Reproduce verbatim every line from the one that includes "The width and height of the screenshot is (1280, 720)." to the closing line of the entries; omit everything before it.
◇ ◇ ◇ ◇ ◇
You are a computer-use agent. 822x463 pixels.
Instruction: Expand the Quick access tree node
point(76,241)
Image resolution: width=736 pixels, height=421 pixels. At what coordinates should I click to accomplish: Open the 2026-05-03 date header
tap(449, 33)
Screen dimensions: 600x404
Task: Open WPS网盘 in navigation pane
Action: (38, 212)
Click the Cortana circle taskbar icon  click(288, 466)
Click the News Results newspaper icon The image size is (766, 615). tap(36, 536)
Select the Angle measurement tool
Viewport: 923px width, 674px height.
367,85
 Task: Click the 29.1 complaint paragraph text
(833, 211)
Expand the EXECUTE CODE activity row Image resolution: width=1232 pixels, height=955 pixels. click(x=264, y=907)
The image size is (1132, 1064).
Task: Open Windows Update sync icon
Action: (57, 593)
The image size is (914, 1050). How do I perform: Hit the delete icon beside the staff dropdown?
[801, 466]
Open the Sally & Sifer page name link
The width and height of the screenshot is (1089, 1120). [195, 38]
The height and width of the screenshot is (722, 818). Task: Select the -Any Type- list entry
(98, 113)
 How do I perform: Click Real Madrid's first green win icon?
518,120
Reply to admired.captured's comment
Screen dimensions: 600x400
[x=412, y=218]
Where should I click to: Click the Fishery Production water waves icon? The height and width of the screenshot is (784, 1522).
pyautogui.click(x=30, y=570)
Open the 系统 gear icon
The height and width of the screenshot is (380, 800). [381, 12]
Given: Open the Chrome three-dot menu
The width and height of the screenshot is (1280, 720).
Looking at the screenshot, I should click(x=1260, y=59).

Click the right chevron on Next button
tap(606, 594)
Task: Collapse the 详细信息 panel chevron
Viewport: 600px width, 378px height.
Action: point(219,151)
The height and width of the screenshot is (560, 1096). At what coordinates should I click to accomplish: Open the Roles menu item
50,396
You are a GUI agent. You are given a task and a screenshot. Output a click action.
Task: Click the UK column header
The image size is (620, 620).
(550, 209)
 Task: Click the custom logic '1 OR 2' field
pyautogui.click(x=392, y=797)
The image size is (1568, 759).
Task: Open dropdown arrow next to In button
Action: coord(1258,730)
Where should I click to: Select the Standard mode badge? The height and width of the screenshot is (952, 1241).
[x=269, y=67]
◇ ◇ ◇ ◇ ◇
■ **Output of the exercise**
The width and height of the screenshot is (1280, 720).
Looking at the screenshot, I should click(x=1260, y=59).

Click the right chevron on Next button
tap(606, 594)
Task: Collapse the 详细信息 panel chevron
Viewport: 600px width, 378px height.
Action: point(219,151)
The height and width of the screenshot is (560, 1096). At what coordinates should I click to accomplish: Open the Roles menu item
50,396
You are a GUI agent. You are given a task and a screenshot. Output a click action.
Task: Click the UK column header
The image size is (620, 620).
(550, 209)
 Task: Click the custom logic '1 OR 2' field
pyautogui.click(x=392, y=797)
The image size is (1568, 759).
Task: Open dropdown arrow next to In button
Action: coord(1258,730)
Where should I click to: Select the Standard mode badge? The height and width of the screenshot is (952, 1241).
[x=269, y=67]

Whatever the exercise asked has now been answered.